• _Instructions to follow_
Put everything from the line containing "Task: Click the Token value line" down to the end of the items into a numbered list, skipping blank lines and leaving the pictures out.

....

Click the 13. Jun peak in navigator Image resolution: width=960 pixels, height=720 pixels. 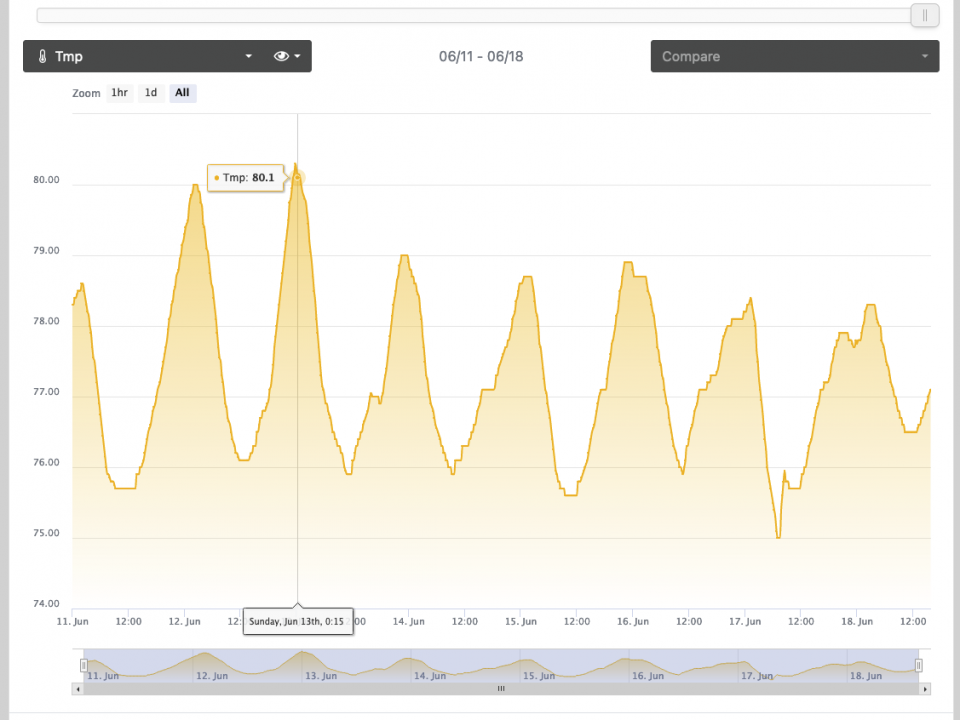[x=302, y=654]
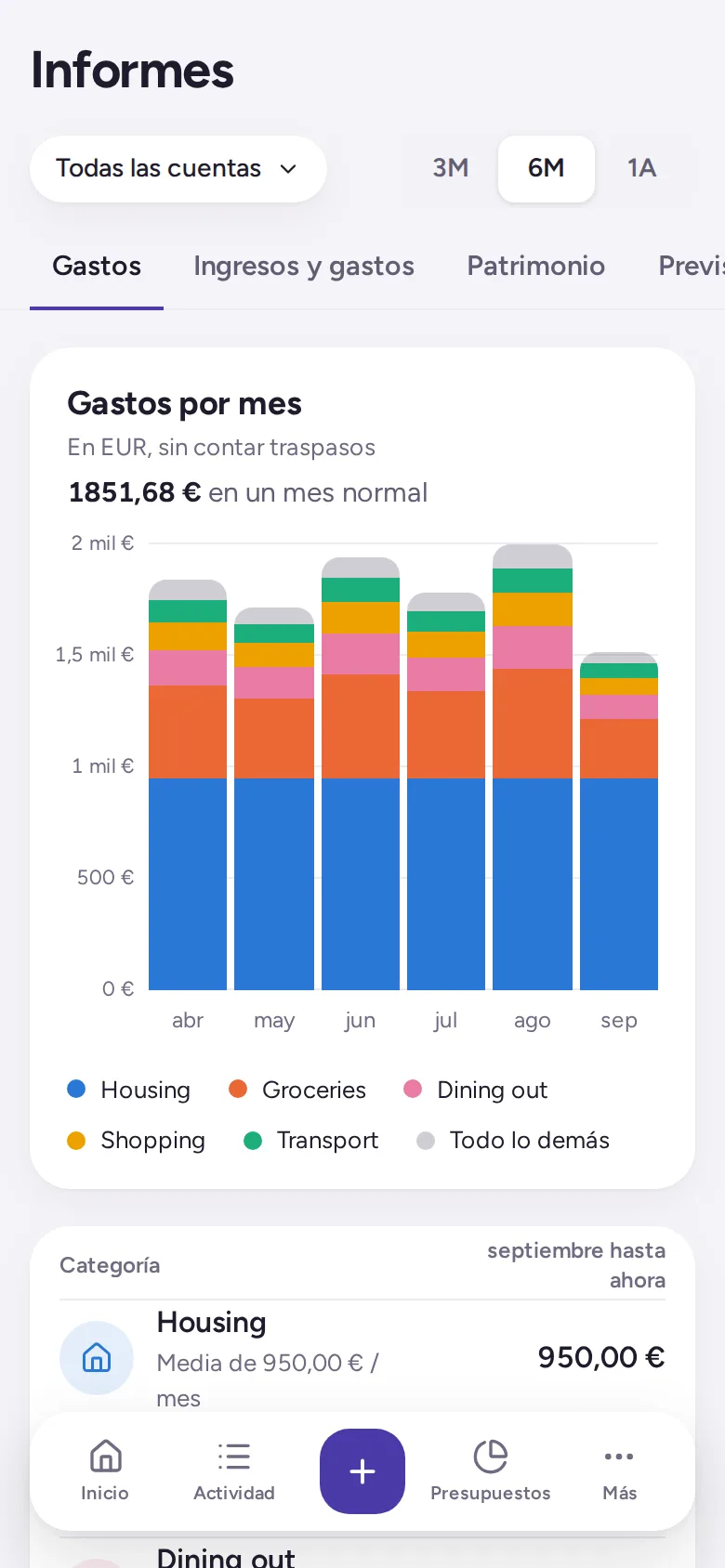Tap the purple plus add button
Image resolution: width=725 pixels, height=1568 pixels.
[x=362, y=1471]
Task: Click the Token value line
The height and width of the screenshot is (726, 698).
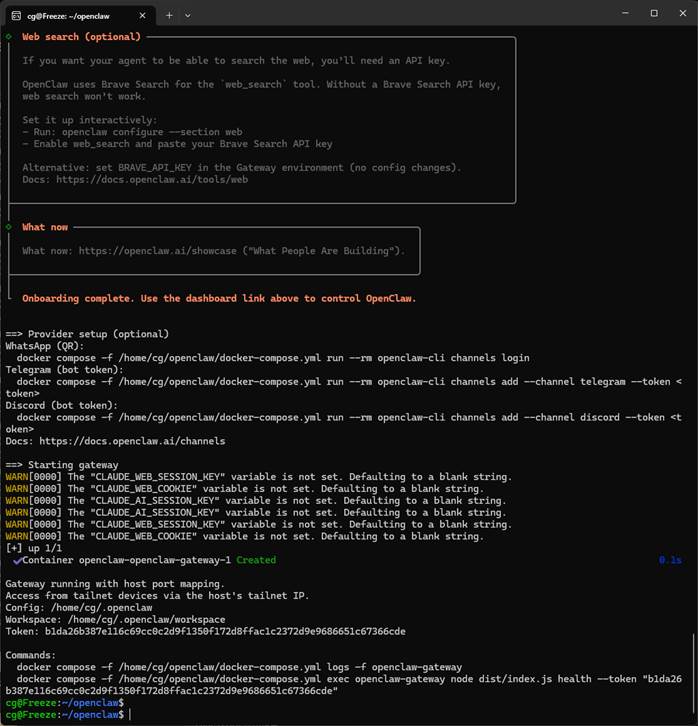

....

• _Final result_
1. Task: Click the Token value line
2. The height and width of the screenshot is (726, 698).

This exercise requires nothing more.